- Born: Elfriede Lina Huth July 14, 1922 Leipzig, Germany
- Died: July 2018 (aged 95–96) Willich, Germany
- Occupation: Guard at the Ravensbrück concentration camp

= Elfriede Rinkel =

German concentration camp guard deported from the United States

Elfriede Lina Rinkel (née Huth; 14 July 1922 – July 2018) was a German Nazi guard at the Ravensbrück concentration camp from June 1944 until April 1945, known for using an SS-trained guard dog to abuse prisoners.

After the war she fled to the United States and married a German Jewish man who she claimed never knew about her role in the Holocaust. In 2004 she was discovered and in 2006 she was deported to Germany on suspicion of Nazi-sponsored persecution, but all criminal proceedings were dropped. She was never tried and died in a nursing home.

==Atrocities at Ravensbrück concentration camp==
Ravensbrück was the Nazis' largest concentration camp for women. There, 132,000 women and children (and 20,000 men) were imprisoned. In 1945, while Rinkel worked there, thousands of prisoners were killed on the orders of the SS in the gas chambers.

== Post-war marriage and trials ==
She left Germany for the United States and was admitted as an immigrant on or around 21 September 1959 in San Francisco, California. At a German-American club in San Francisco she met Fred William Rinkel, a German Jew whose family had been murdered in the Holocaust, and they married about 1962. Together, they mixed in Jewish circles, attended synagogue and donated to Jewish charities. Fred died in 2004 and was buried in a Jewish cemetery. Rinkel stated she never told her husband of her past.

Eventually, the Office of Special Investigations uncovered her whereabouts, and approached her on 4 October 2004. Rinkel confessed to having worked in the Ravensbrück concentration camp from June 1944 until April 1945, as a voluntary dog handler: this activity was better paid than the ordinary work of supervisors. She claimed that she did not use her dog as a weapon against prisoners, and that she did not join the Nazi Party. However, other information contradicts this: "One prisoner reported that women were even worse than men in commanding their dogs to brutally attack inmates." Rinkel claimed to have always behaved correctly. Insa Eschebach, a historian and the director of the Museum of the Ravensbrück concentration camp, deemed this a protective claim. Dogs could be used recklessly. Some guards let the animals go on prisoners, on whom they, with sometimes fatal consequence, inflicted severe bite wounds.

Since other crimes were barred, the Central Office of the State Justice Administration for the Investigation of National Socialist Crimes in Ludwigsburg examined only whether it is possible to prove whether Rinkel murdered any inmates. If that could be proved, it risked a life sentence. The Simon Wiesenthal Center in Jerusalem insisted on a trial.
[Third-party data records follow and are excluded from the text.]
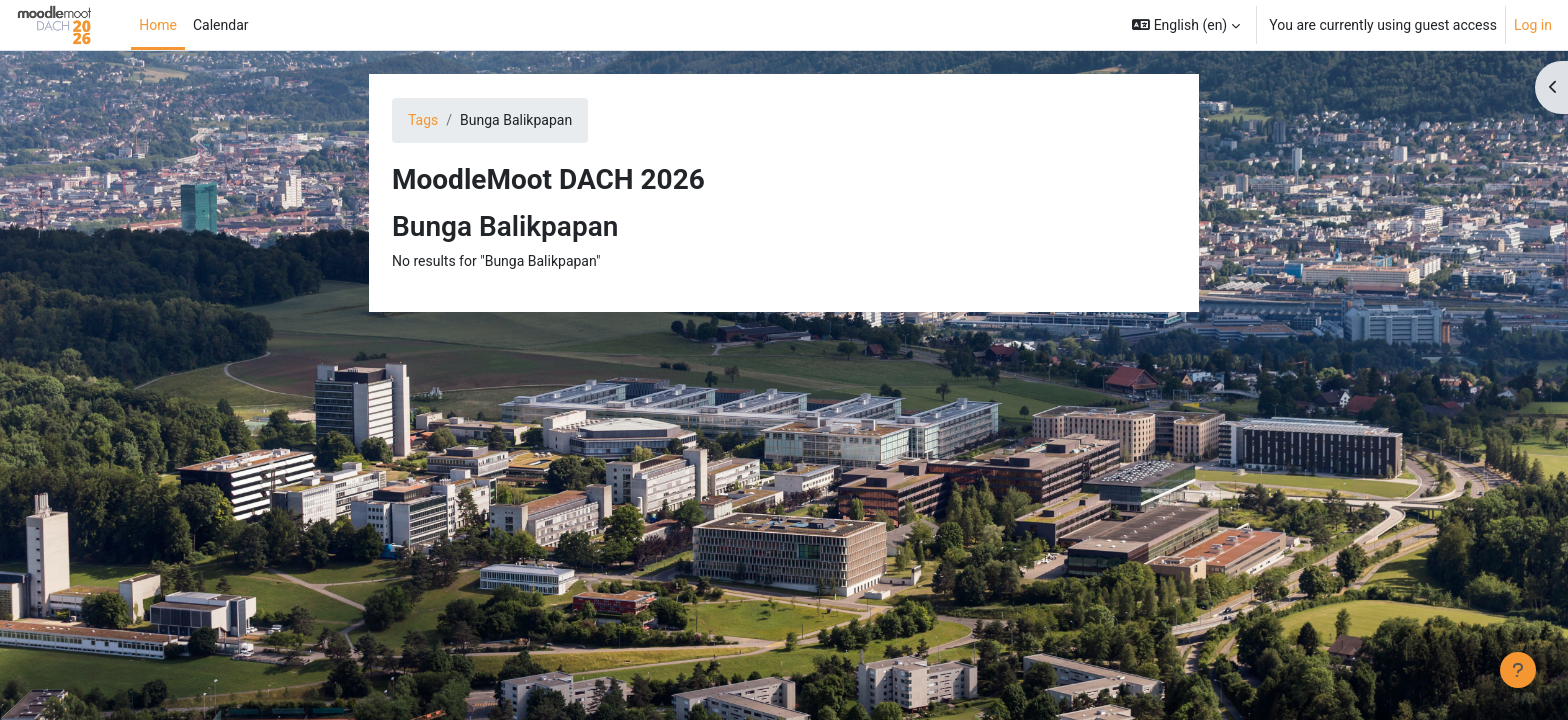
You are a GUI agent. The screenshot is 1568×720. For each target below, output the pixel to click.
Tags (423, 120)
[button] (1186, 25)
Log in (1533, 25)
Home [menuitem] (158, 25)
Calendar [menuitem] (221, 25)
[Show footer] (1518, 670)
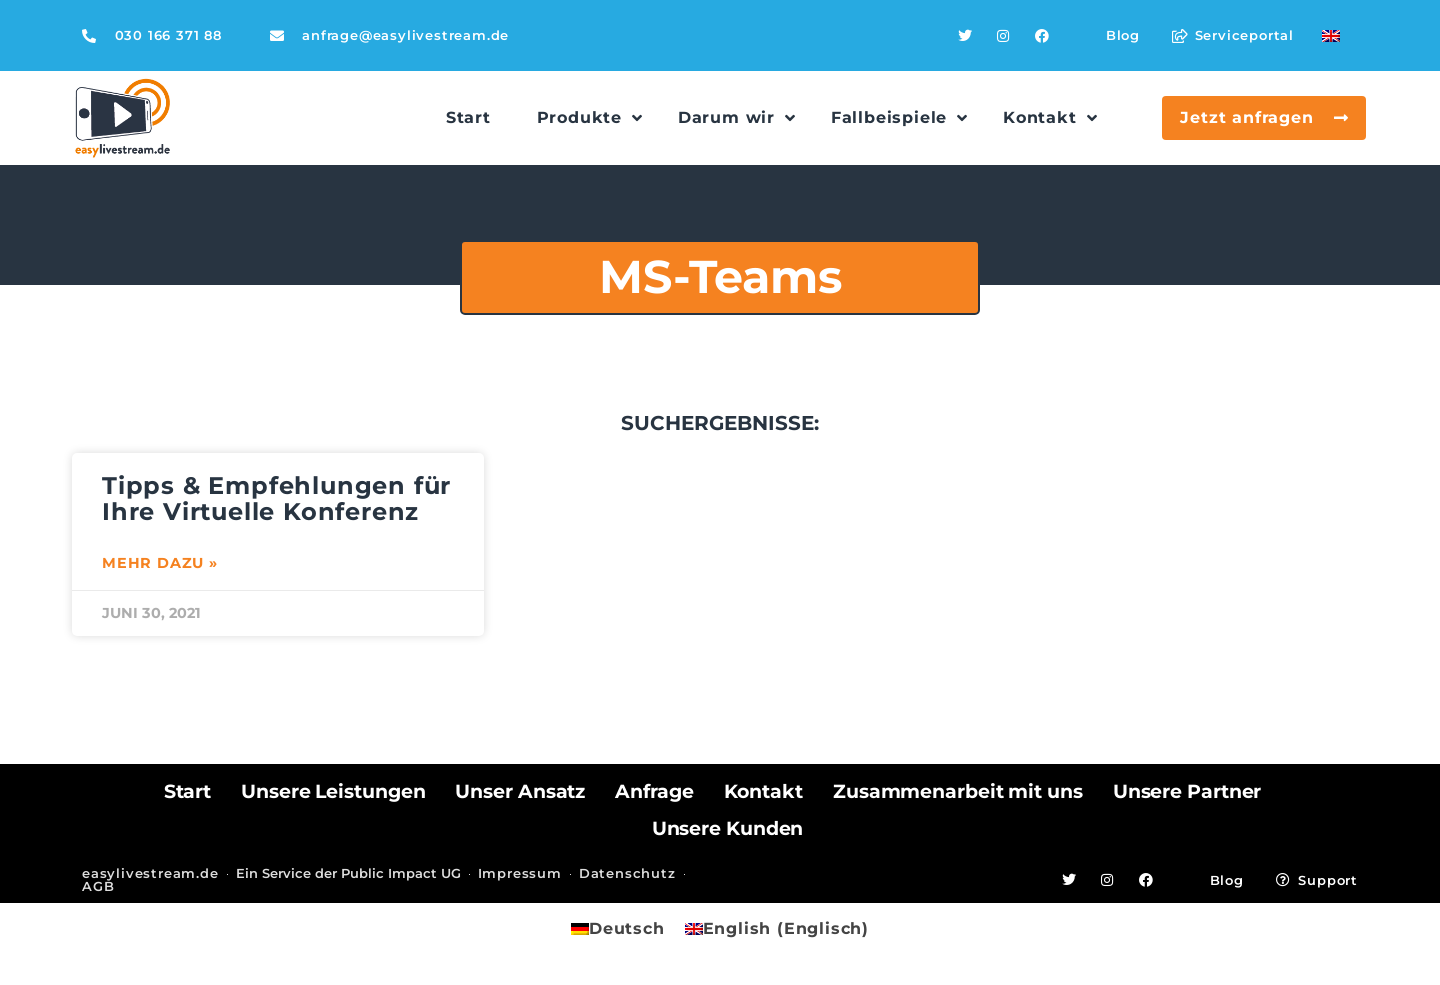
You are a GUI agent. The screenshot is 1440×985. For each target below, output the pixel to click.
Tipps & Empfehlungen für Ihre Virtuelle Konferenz (276, 498)
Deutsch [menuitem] (627, 928)
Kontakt (763, 791)
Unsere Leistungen (333, 791)
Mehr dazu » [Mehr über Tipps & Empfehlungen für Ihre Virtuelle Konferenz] (160, 563)
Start (188, 791)
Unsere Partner (1187, 791)
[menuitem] (1331, 35)
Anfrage (654, 791)
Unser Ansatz (520, 791)
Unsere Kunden (728, 828)
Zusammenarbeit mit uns (958, 791)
On 1 September 2006 Rinkel was deported to Germany under a settlement agreement signed in June 2006 after being charged by a federal law requiring removal of aliens who took part in acts of Nazi-sponsored persecution filed by the Justice Department's Office of Special Investigations (OSI) and the United States Department of Homeland Security's Immigration and Customs Enforcement (ICE). The German authorities were informed by the American authorities after her departure and she did not challenge her denaturalisation.

Assistant Attorney General Alice Fisher issued a statement, saying that: "Concentration camp guards such as Elfriede Rinkel played a vital role in the Nazi regime's horrific mistreatment of innocent victims. This case reflects the government's unwavering commitment to remove Nazi persecutors from this country." The San Francisco Jewish community and her neighbours were shocked when the statement was released about Elfriede's past.

After her deportation, Kurt Schrimm from the Central Office of the State Justice Administrations for the Investigation of National Socialist Crimes stated that her files were given to the prosecutor in Cologne. All criminal proceedings were eventually closed due to missing initial suspicion. She spent some time on a farm in the Rhineland with distant relatives, then moved into a nursing home in Willich, Northrhine-Westfalia, where she died in July 2018.